* **EXERCISE INSTRUCTIONS**
1. For the blog post "What Truth?" below, decide whether each statement agrees with it: (a) The author says the unhappiness faded as the blamed issues changed or dissolved. (b) The author states that truth requires only action. (c) The author ties the refusal to hear truth to governments' trillion dollar deficits. Answer yes or no for each, quoting the deciding words of the post.
2. Proceed with the blog post "What Truth?" below, writing on from its last sentence.

Thursday, February 16, 2012

What Truth?

Lately I've been feeling depressed. I’ve been blaming it on a whole host of different issues, but as each of those things changed or dissolved away with time, the unhappiness has continued - even grown - until it is the most prevalent emotion I'm experiencing. I’ve been walking in circles, trying to determine what is wrong and why, but the unpleasant truth has been sitting on my shoulder the entire time, whispering in my ear. I have ignored it, denied it, eschewed it, and disdained it. I have capitulated, listened to it, acted on it, and then decried my decisions. Finally, I have determined that I can no longer deny its authority or silence its voice. Truth is truth. Truth is; it needs no explanation, no definition. It requires only action, and it must be acted upon even if those actions cause pain.

The realization that I cannot continue this way has me thinking, and I have come to believe that most of us live in a perpetual state of unreality and denial of our own making. This refusal to hear truth’s voice is what keeps women in unhealthy relationships, makes men believe that they are defined solely by the work that they do and what they accomplish there, and makes teens believe that suicide is the only solution for their pain. It is what enables the alcoholic to drink too much and then drive. It allows the meth-user to look in the mirror at her ravaged face and broken teeth and still go out to buy one more hit. It leads governments to trillion dollar deficits. It leads nations to tragedies like Oklahoma City and 9/11. Friends, we cannot continue to deny our truths and expect our world to prosper or our lives to change for the better.

* **Dataset items**

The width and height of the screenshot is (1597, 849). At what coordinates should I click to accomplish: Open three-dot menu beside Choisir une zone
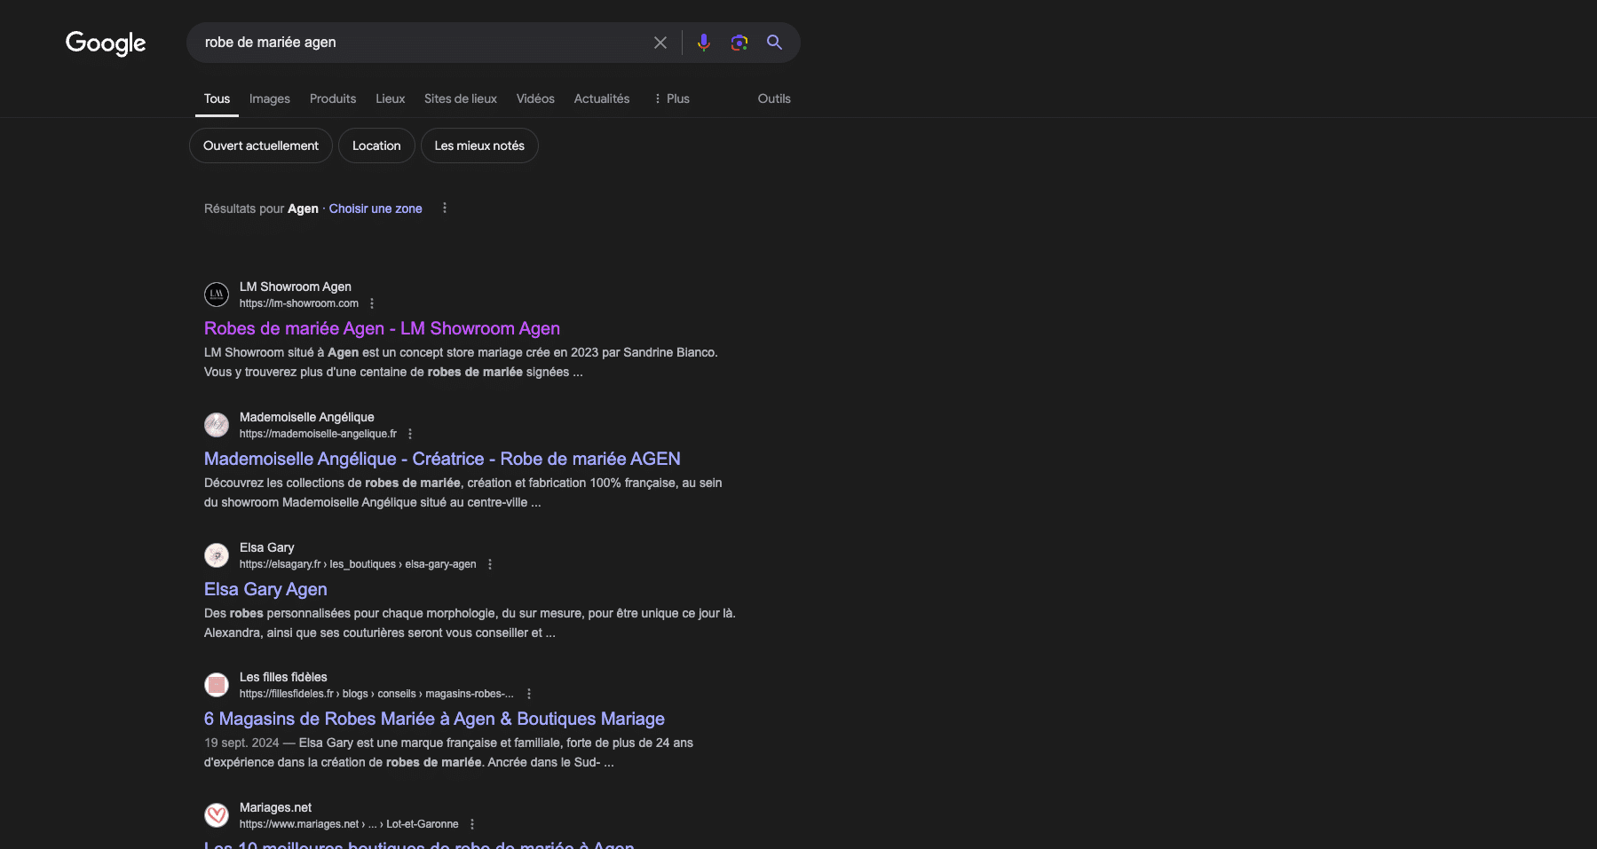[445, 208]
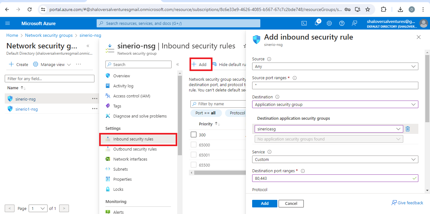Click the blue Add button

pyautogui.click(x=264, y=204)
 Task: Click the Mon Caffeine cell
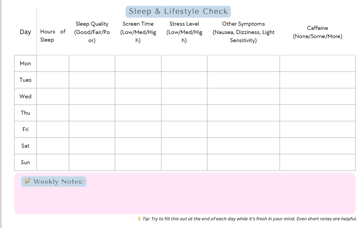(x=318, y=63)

--

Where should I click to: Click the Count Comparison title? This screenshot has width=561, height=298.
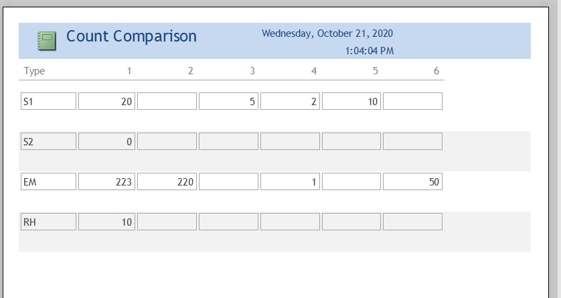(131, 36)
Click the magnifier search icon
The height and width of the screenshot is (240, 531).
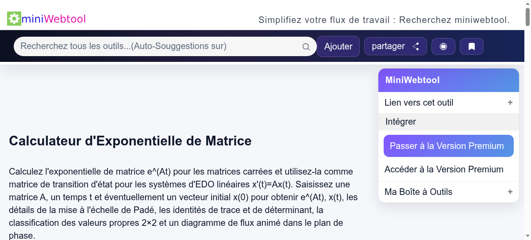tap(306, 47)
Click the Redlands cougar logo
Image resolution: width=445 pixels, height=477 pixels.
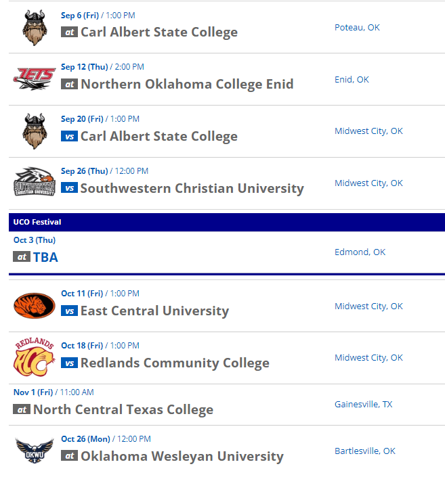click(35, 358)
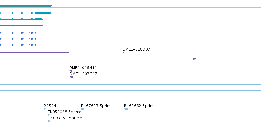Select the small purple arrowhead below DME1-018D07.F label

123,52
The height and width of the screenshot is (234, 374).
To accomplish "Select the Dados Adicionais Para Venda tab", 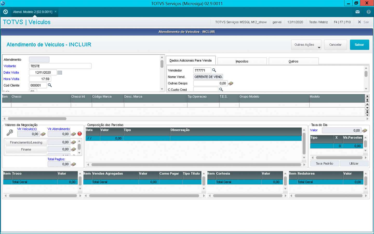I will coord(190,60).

* **SET OF ANSWERS**
1.
(a) No: "the unhappiness has continued - even grown - until it is the most prevalent emotion I'm experiencing"
(b) Yes: "It requires only action, and it must be acted upon even if those actions cause pain."
(c) Yes: "It leads governments to trillion dollar deficits."

2.
Let me tell you a story about someone who began having some health concerns as she got older. This woman was having dizziness, bleeding, black-outs, and a lot of pain and tenderness in her lower abdomen. She refused to see a doctor. Instead, she told herself this was normal for her age and she ignored the problem for two years. Then she began having headaches and memory lapses, pain in her upper abdomen, and uncontrollable coughing. She started to cough up blood and finally went to see a doctor – after tests and x-rays she was diagnosed with terminal cancer that had spread to her lungs, her pancreas, her liver, and her brain. It had likely begun in her uterus, but by the time it was diagnosed it was so widespread that there was just no way to know. She was diagnosed in early summer. By August of that same year, she was gone. This is an extreme example, but it shows what can happen when we continue to deny the truth.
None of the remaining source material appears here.